Acute treatments for anti-GFAP astrocytopathy include intravenous methylprednisolone (IVMP), intravenous immunoglobulin (IVIG), intravenous dexamethasone, and plasma exchange with variable responses [2,3,4,5]. Three groups [2,3,4] reported improvements in most of their patients with immunotherapy whereas Long et al. [5] stated, “Most of our patients did not respond very well to routine IVMP and IVIG therapy during the acute stage or long-term treatment with oral steroids and immunosuppressants”. Our patient improved after two separate courses of IVIG. She received one course of IVMP after the first course of IVIG without additional benefit over her positive response to IVIG.

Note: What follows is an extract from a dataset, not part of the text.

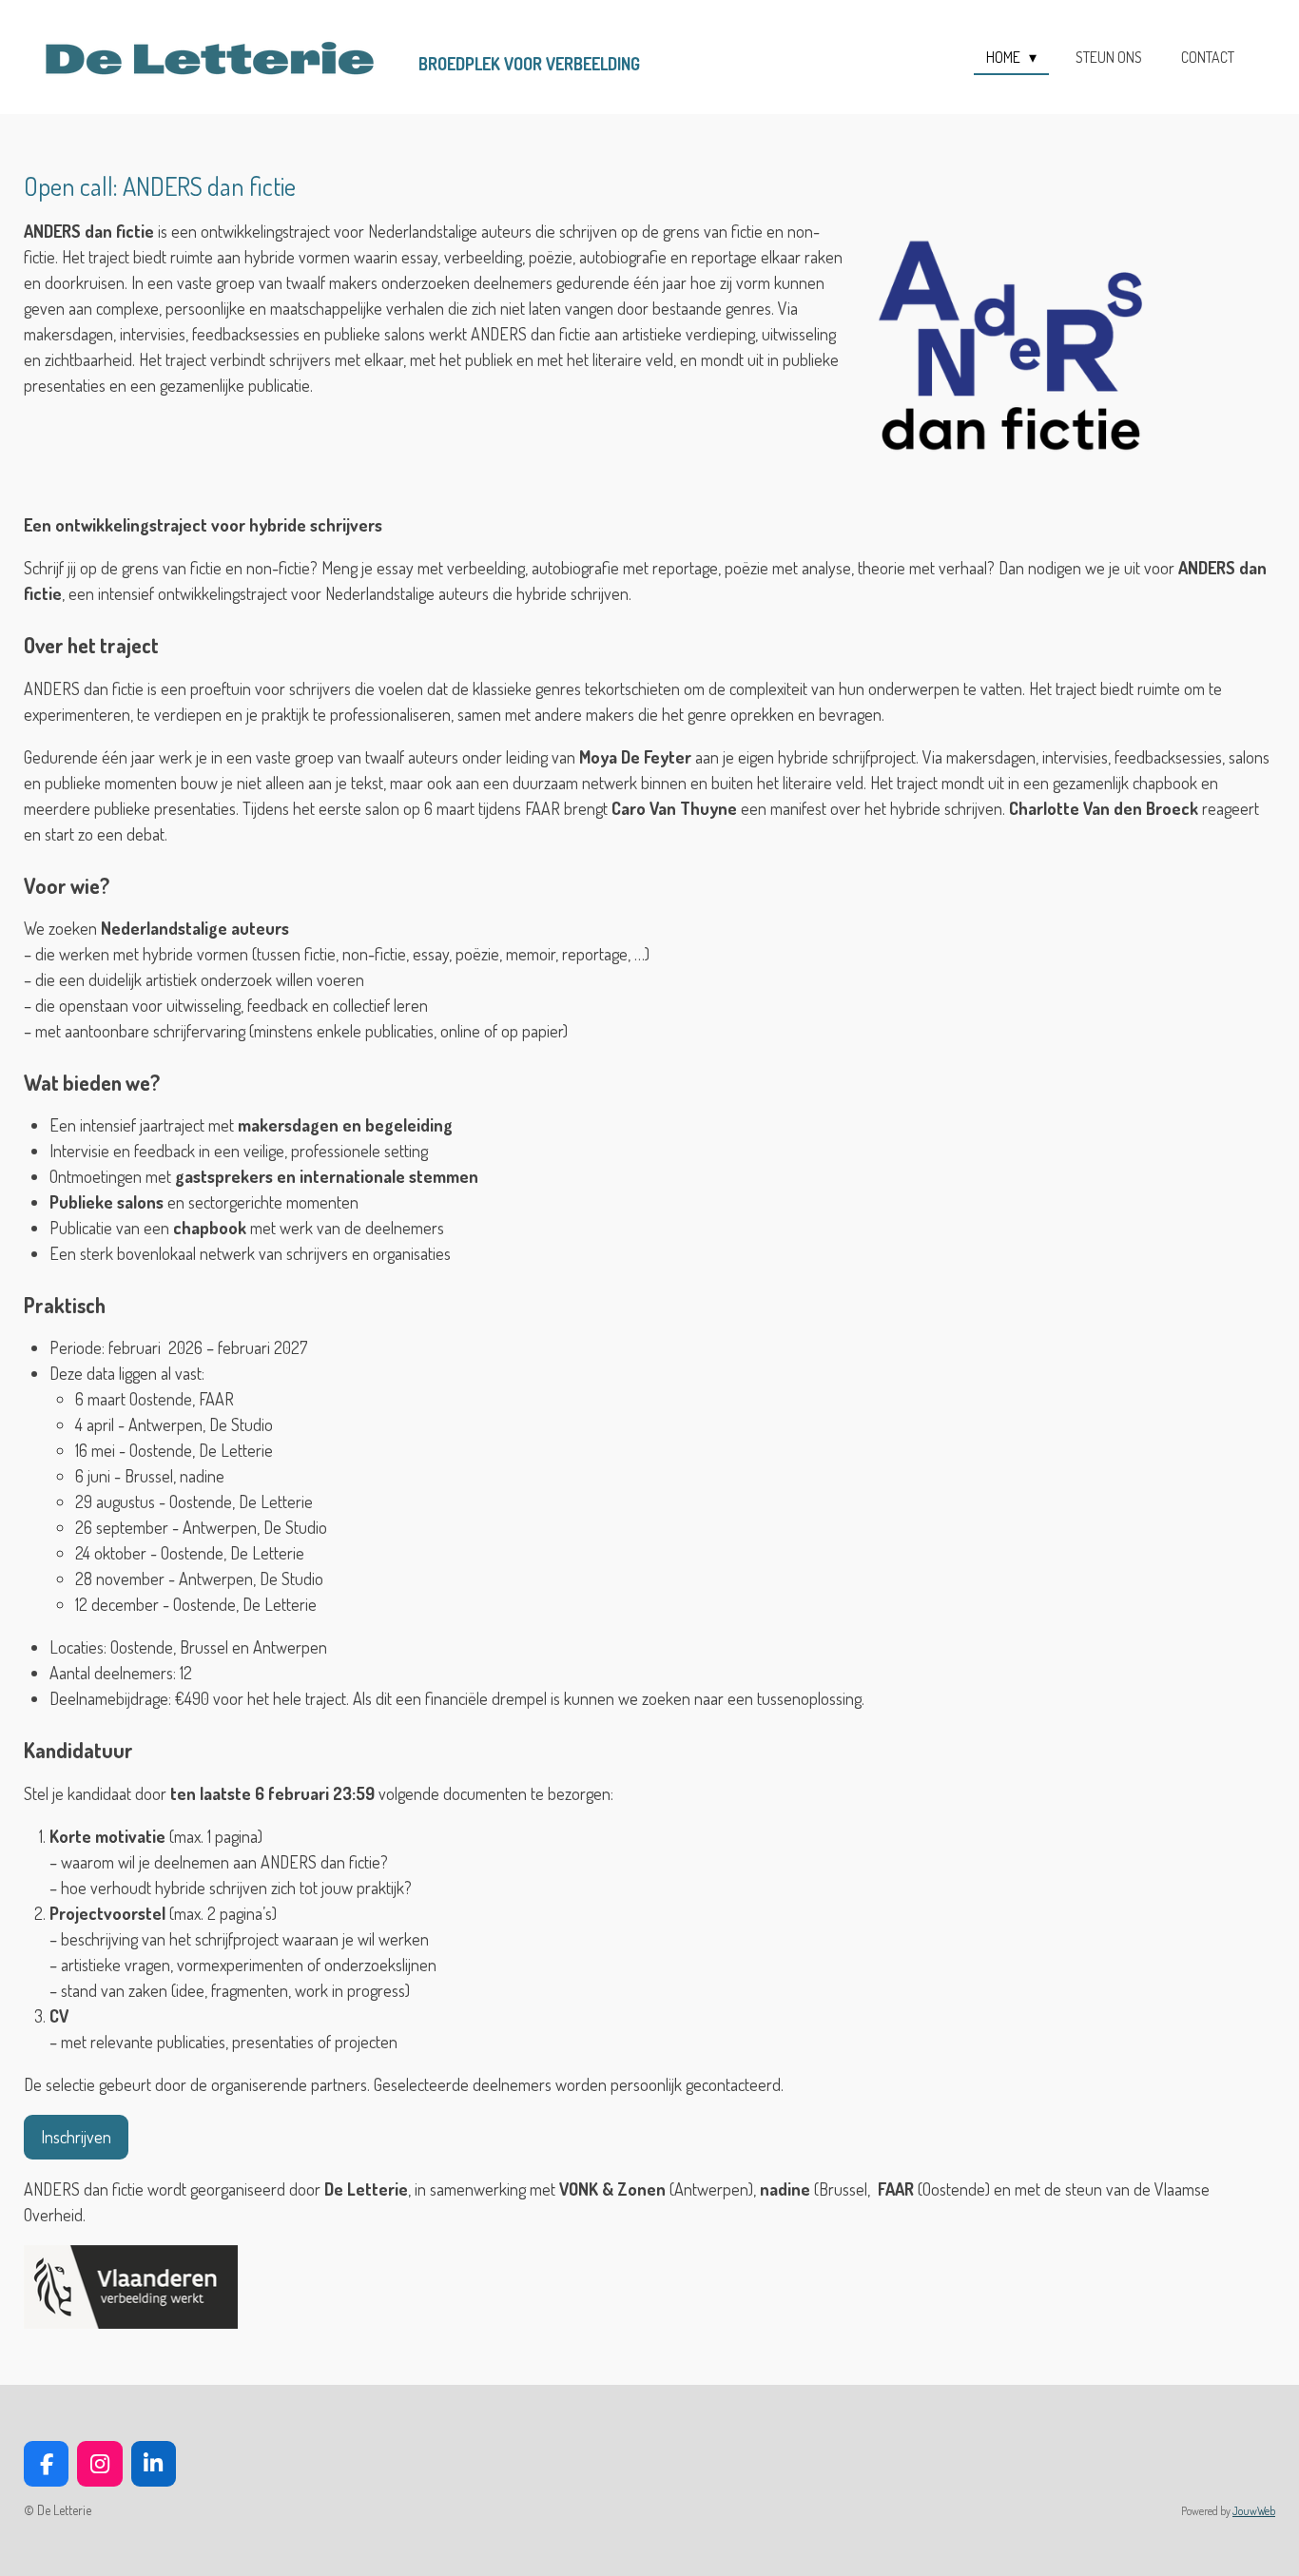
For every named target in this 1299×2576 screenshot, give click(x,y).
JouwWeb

In summary, anti-GFAP astrocytopathy should be considered in the differential diagnosis for patients who present with subacute meningitis and negative microbiological studies for bacteria, mycobacteria, fungi and viruses. A worsening and/or progressive neurological course, including symptoms and signs of encephalopathy and myelopathy, and persistent CSF pleocytosis despite antimicrobial therapy, e.g. ATT, should prompt testing for anti-GFAP antibodies and other neural autoantibodies which may coexist. Whether infections including tuberculous meningitis could have a pathogenic role in the development of anti-GFAP astrocytopathy in certain cases requires further research. Although consensus treatment guidelines are not available, IVMP, IVIG, and plasma exchange may produce improvement in some, but not all patients.